Chi
L’evangelista Luca, l’autore degli Atti, secondo la tradizione un gentile di Antiochia, celibe, medico (cf Col 4,14), uomo di cultura, con una chiara familiarità con i classici e la Bibbia greca, non altrettanta con l’ebraismo e i suoi precetti, resta il dubbio se fosse di origine ebraica oppure l’unico gentile degli evangelisti, forse protagonista delle sezioni in “noi” (cf At 16,10-17; 20,5-21; 27,1-28,16) e compagno di viaggio di Paolo (cf Col 4,14; Fm 24; 2 Tm 4,11).
Quando
Tra l’80 e il 90 d.C. anche se alcuni, vista la brusca interruzione degli Atti, propongono il 62.
Dove
Forse Grecia, quasi certamente i destinatari erano tutti gentili.
Come
Senza conoscere l’epistolario paolino: con una teologia differente da quella di Paolo, in Luca non c’è alcuna polemica contro la “legge”, il Paolo lucano è diverso da quello delle lettere, Luca ne evidenzia l’oratoria e i miracoli, non gli conferisce mai il titolo di “apostolo” che Paolo rivendica
Con un particolare interesse per l’oikoumene (tutta la terra abitata) e la sua storia: “perché state a guardare il cielo?” è la domanda che gli angeli rivolgono agli apostoli dopo l’ascensione di Gesù (cf Atti 1,11), con i poveri, i peccatori, gli ultimi, con la vita concreta di personaggi che tratteggia con cura e di cui descrive la conversione, con le donne che seguono Gesù (8,2-3) e per la peccatrice che riceve il suo perdono (7,36-47)
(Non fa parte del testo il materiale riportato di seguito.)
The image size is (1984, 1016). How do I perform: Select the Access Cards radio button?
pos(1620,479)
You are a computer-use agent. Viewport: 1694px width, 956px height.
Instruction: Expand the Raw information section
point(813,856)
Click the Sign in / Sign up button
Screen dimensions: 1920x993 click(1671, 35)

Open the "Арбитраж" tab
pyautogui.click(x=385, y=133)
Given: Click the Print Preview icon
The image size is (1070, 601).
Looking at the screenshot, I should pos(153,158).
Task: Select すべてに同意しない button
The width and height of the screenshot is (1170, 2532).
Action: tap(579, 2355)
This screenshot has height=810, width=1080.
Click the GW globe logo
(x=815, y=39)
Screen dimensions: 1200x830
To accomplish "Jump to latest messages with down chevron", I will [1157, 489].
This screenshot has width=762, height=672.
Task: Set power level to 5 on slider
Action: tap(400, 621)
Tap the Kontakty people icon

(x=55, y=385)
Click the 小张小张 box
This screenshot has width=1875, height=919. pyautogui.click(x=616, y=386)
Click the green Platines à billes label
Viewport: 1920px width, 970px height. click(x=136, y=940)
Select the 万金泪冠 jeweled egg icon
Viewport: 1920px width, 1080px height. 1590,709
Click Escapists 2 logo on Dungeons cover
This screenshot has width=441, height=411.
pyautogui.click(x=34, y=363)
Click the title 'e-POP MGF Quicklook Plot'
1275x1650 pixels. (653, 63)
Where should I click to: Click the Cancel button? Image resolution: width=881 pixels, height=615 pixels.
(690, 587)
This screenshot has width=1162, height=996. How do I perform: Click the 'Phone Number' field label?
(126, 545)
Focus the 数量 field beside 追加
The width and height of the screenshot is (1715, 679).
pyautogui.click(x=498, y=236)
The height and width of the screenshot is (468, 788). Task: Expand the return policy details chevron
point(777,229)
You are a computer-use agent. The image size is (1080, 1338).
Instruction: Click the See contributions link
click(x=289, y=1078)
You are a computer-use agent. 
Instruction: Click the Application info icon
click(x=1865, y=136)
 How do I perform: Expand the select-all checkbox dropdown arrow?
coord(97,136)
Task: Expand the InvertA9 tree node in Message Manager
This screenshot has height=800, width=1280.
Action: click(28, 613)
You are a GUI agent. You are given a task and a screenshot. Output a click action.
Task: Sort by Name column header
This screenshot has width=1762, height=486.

Nell’unità tra il Vangelo di Luca e gli Atti: si aprono con la stessa dedica a Teòfilo, mostrano una certa unità di vocabolario e di stile, la definizione dei cristiani come “fratelli”, il peculiare utilizzo del termine “chiesa” (ekklesia), l’uso della metafora della “via” (hodos).
Il “fuoco della missione” brucia nel petto di Luca: la fiamma che ardeva nei discepoli di Emmaus mentre camminavano conversando con Gesù risorto (cf Luca 24,32), il “manifesto” del libro degli Atti è la frase “mi sarete testimoni a Gerusalemme, in tutta la Giudea e la Samaria e fino agli estremi confini della terra” (Atti 1,8), la chiesa madre è il primo frutto della testimonianza a Gerusalemme, e getterà il suo seme nella Giudea e nella Samaria, a partire dalla chiesa di Antiochia, soprattutto attraverso l’azione missionaria di Paolo, la testimonianza raggiungerà prima il centro culturale (Atene) e poi quello politico (Roma) dell’impero romano, la parabola degli Atti terminerà, pur senza una concreta conclusione narrativa, agli “estremi confini della terra” rispetto a Gerusalemme.
Il rapporto con la rivelazione divina della quale Israele è depositario: “tradimento fedele” della Chiesa rispetto a Israele, continuità pur nella novità, che fu già di alcuni profeti, estensione al mondo intero delle promesse fatte da Dio a Israele, il tempo della chiesa è un compimento aperto e ancora da concludere, i cristiani sono chiamati a vedere in Cristo la realizzazione della promessa, senza che venga meno in loro l’attesa di un compimento ultimo, uno schema a tre fasi “promessa-realizzazione-compimento” che apre la porta alla parusia (ritorno) di Cristo sulla terra, Gesù è “luce per le genti e gloria del suo popolo Israele” (2,32).
La peculiarità del vangelo di Luca: l’ampia sezione da 9,51 a 19,46 – il buon samaritano, il figlio prodigo, il ricco e il povero Lazzaro, la visita a Marta e Maria, l’incontro con Zaccheo – e la passione – il sudore che diviene sangue (22,4), il buon ladrone (23,39-43), le ultime parole di Gesù (23,46), i discepoli di Emmaus (24,13-35).